Bloodcurdling numbers of distressed residential mortgage assets are bad enough. But nonperforming commercial mortgages have also ballooned out, to more than $200 billion of a niche that is only one-third the size of residential.
Matthew Anderson, managing director, Trepp LLC, told the SourceMedia Buying and Selling Distressed Mortgage Portfolios Forum held in New York recently that commercial banks currently have $152.8 billion in commercial NPLs. That’s nearly 10% of a total of $1.58 trillion in CRE.
Construction lending is the biggest factor in the commercial NPLs, Anderson told the meeting. Currently $71.8 billion of these bank assets are nonperforming. Commercial loan nonperformers are second, at $68.5 billion, with multifamily trailing at $12.4 billion.

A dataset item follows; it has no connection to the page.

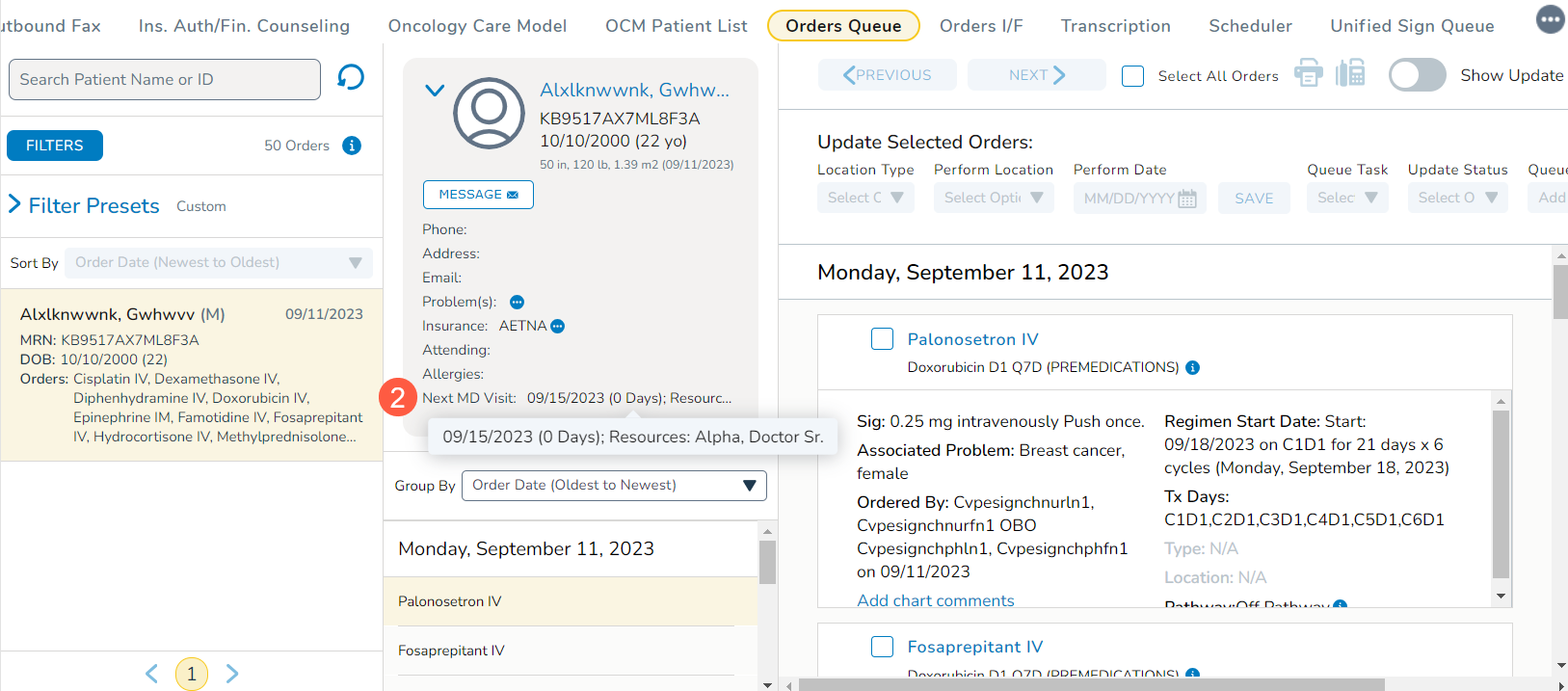Open the Insurance AETNA details icon
This screenshot has width=1568, height=691.
click(557, 327)
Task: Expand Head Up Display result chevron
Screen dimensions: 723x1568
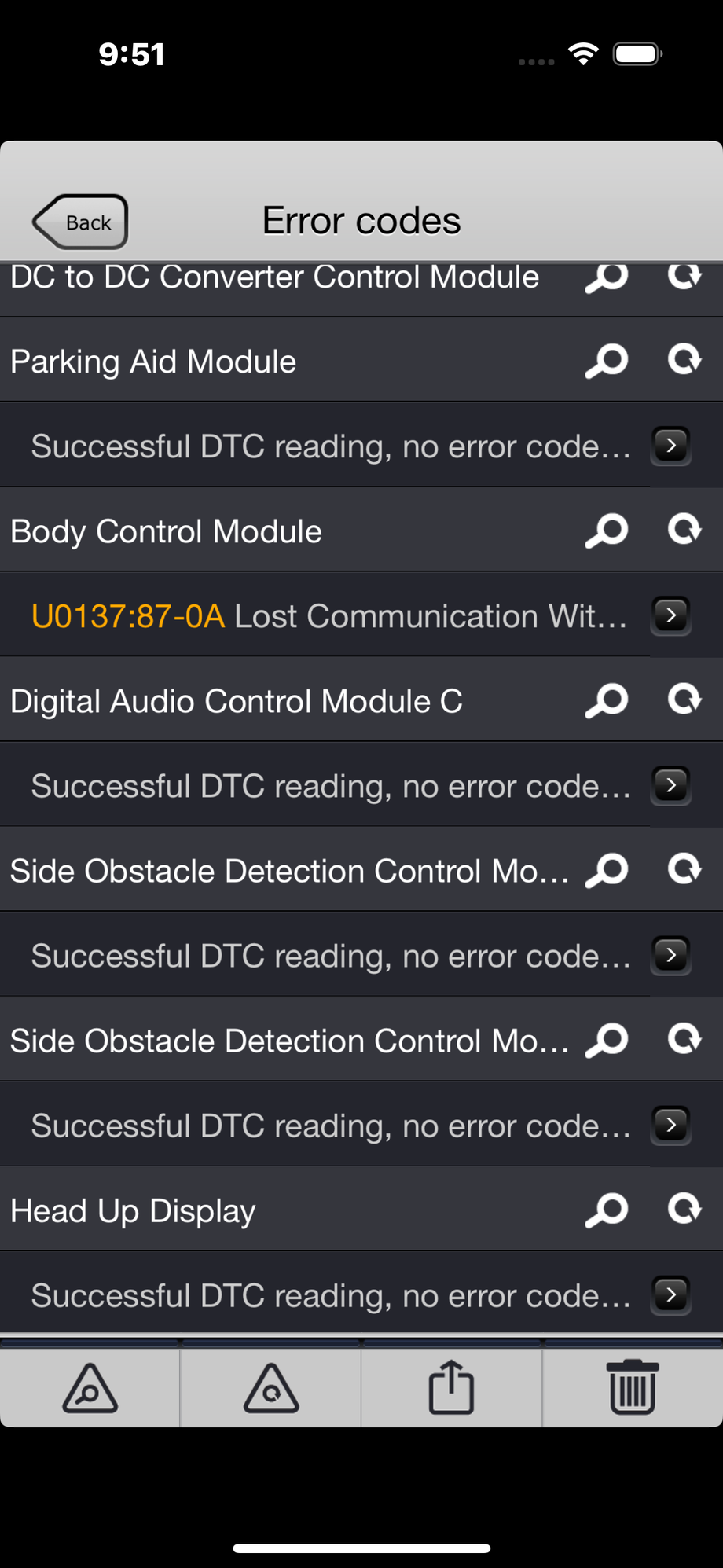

In addition, some $60 billion of commercial mortgage-backed security loans are troubled, Anderson said, with concentrations in the office, retail and lodging sectors.
Anderson also pointed out that half of the CRE debt maturing in the next five years is under water in equity or about to be. Lodging has been the hardest hit, at 20% delinquencies, he said.

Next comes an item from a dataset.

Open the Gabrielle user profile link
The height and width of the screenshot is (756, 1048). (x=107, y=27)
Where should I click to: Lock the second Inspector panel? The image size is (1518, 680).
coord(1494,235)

In addition to the current problem CRE at banks, there is the potential for a lot more. Anderson noted that the Federal Deposit Insurance Corp. currently has 888 banks on its problem list. Trepp’s own analysis of troubled banks is slightly more optimistic than FDIC but not by much—it has 700 banks on its watch list.
Since 2007, 370 banks have failed, Anderson said, with the highest concentrations in the West and Southeast (the Northeast and Texas have fared much better). In one positive sign, though, Anderson said the pace of bank failures has tapered off recently.

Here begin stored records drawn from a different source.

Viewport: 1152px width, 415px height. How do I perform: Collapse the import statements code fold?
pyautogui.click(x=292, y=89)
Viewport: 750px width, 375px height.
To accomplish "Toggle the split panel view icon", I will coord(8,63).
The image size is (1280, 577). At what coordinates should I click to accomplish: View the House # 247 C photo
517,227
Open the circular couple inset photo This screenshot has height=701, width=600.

The distressed asset market, both residential and commercial, has been slow to develop despite enormous inventories of product. Anderson said 2010 saw a pickup in sales, but that the first quarter of this year has been another lull.
What is selling? On the commercial side, mezzanine debt is popular, said Jere Lucey, managing director of Jones Lang LaSalle, New York, while land has been difficult to sell.
Lucey’s firm sold $4 billion in private-label NPLs last year, and so far this year has registered $1 billion in note sales through 27 transactions.
Jeff McCoy, manager of the loan disposition effort at BB&T, told the meeting his bank has sold $1.5 billion in CRE nonperformers, bringing its total portfolio down to less than $500 million. He noted a gap between bid and ask prices that has kept the market from booming, and said that “one off” and small portfolio deals have been the ones that were successfully disposed of at his shop.